Exercise objective =
Could you copy the lines below word for word, from the first line up to and including the line with "Action: [x=309, y=161]", without the pictures?

Given records =
╭──

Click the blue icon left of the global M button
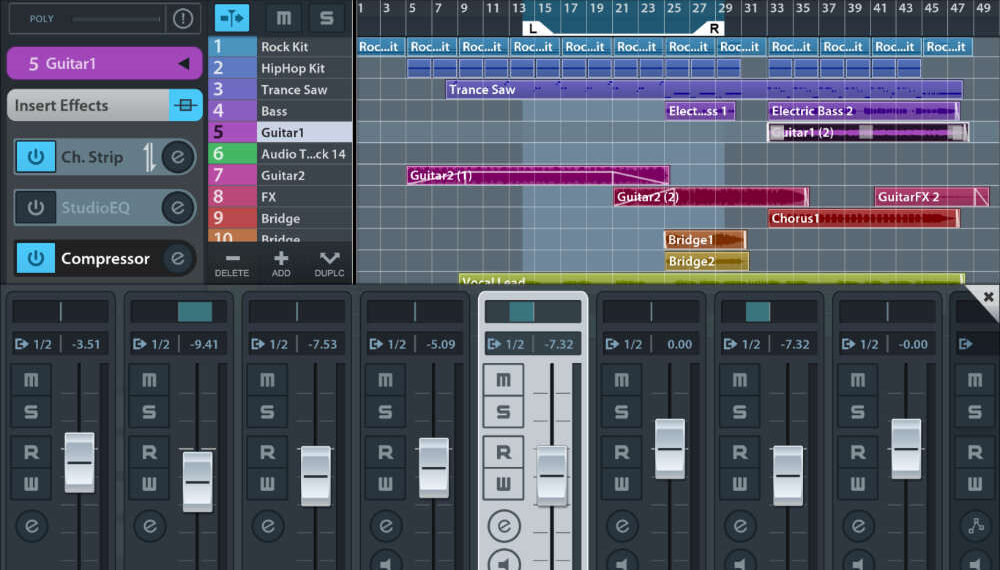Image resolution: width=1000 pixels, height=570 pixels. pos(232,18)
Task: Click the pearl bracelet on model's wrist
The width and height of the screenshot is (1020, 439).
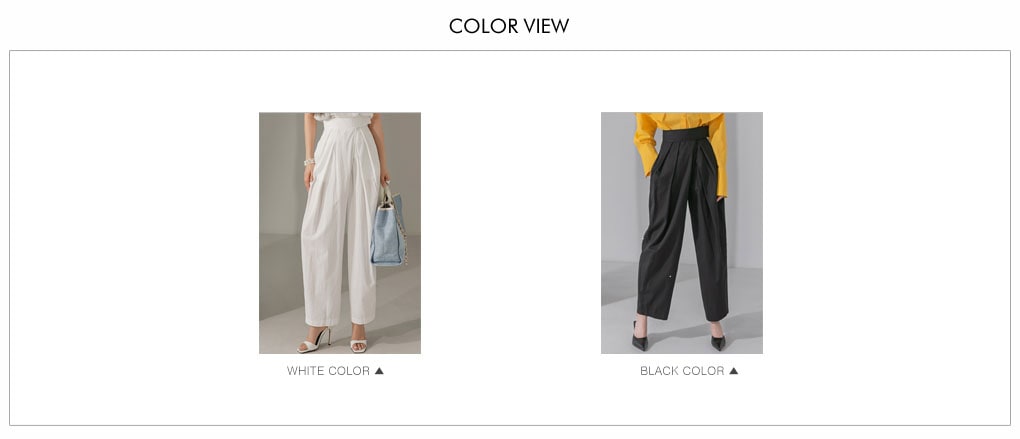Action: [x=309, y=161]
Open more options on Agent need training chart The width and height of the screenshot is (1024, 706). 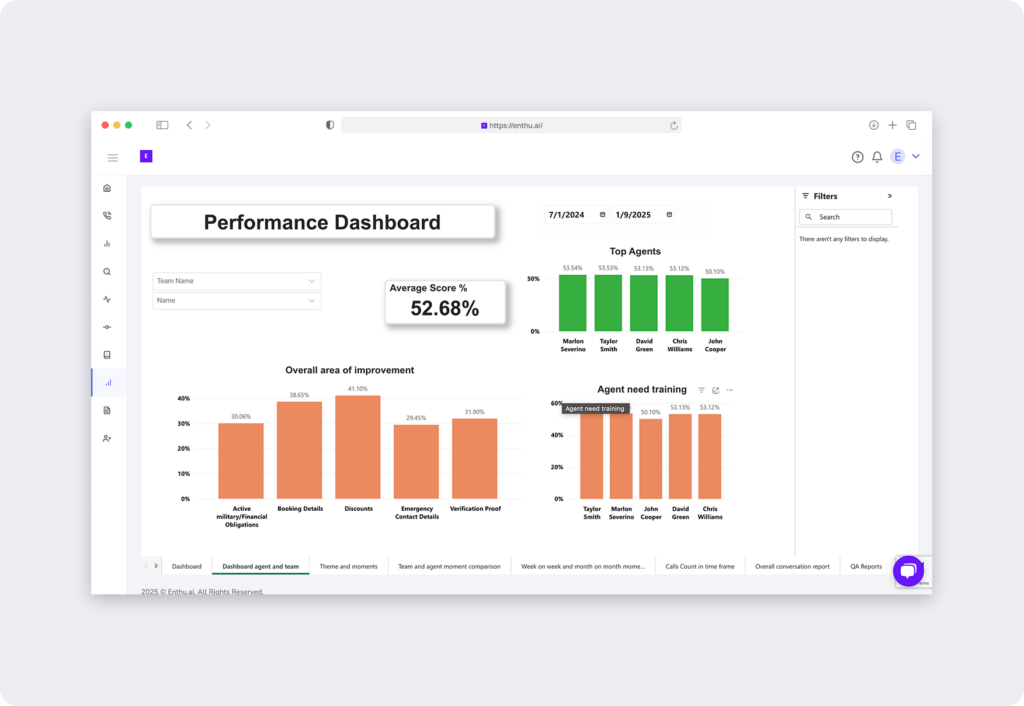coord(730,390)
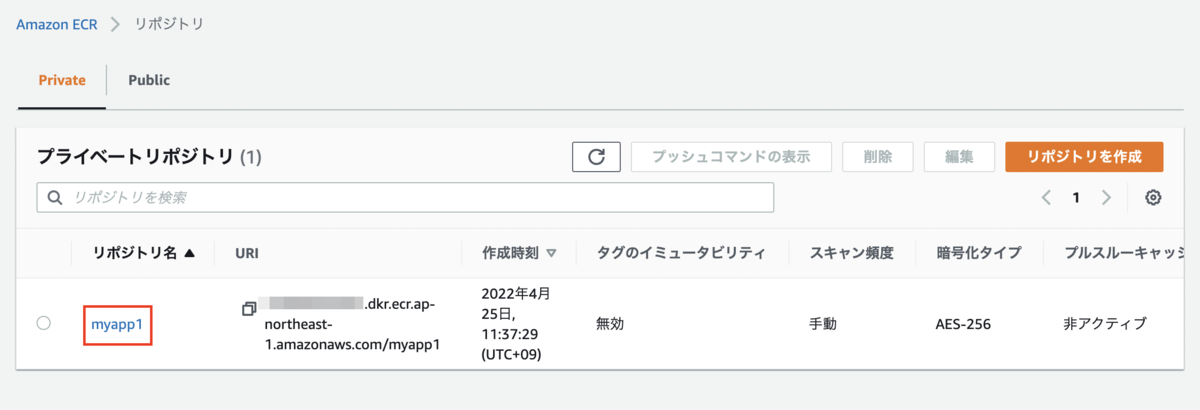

╰──

Exercise output =
Click the blue icon left of the global M button
Image resolution: width=1000 pixels, height=570 pixels. pos(232,18)
Task: Click the pearl bracelet on model's wrist
The width and height of the screenshot is (1020, 439).
Action: [x=309, y=161]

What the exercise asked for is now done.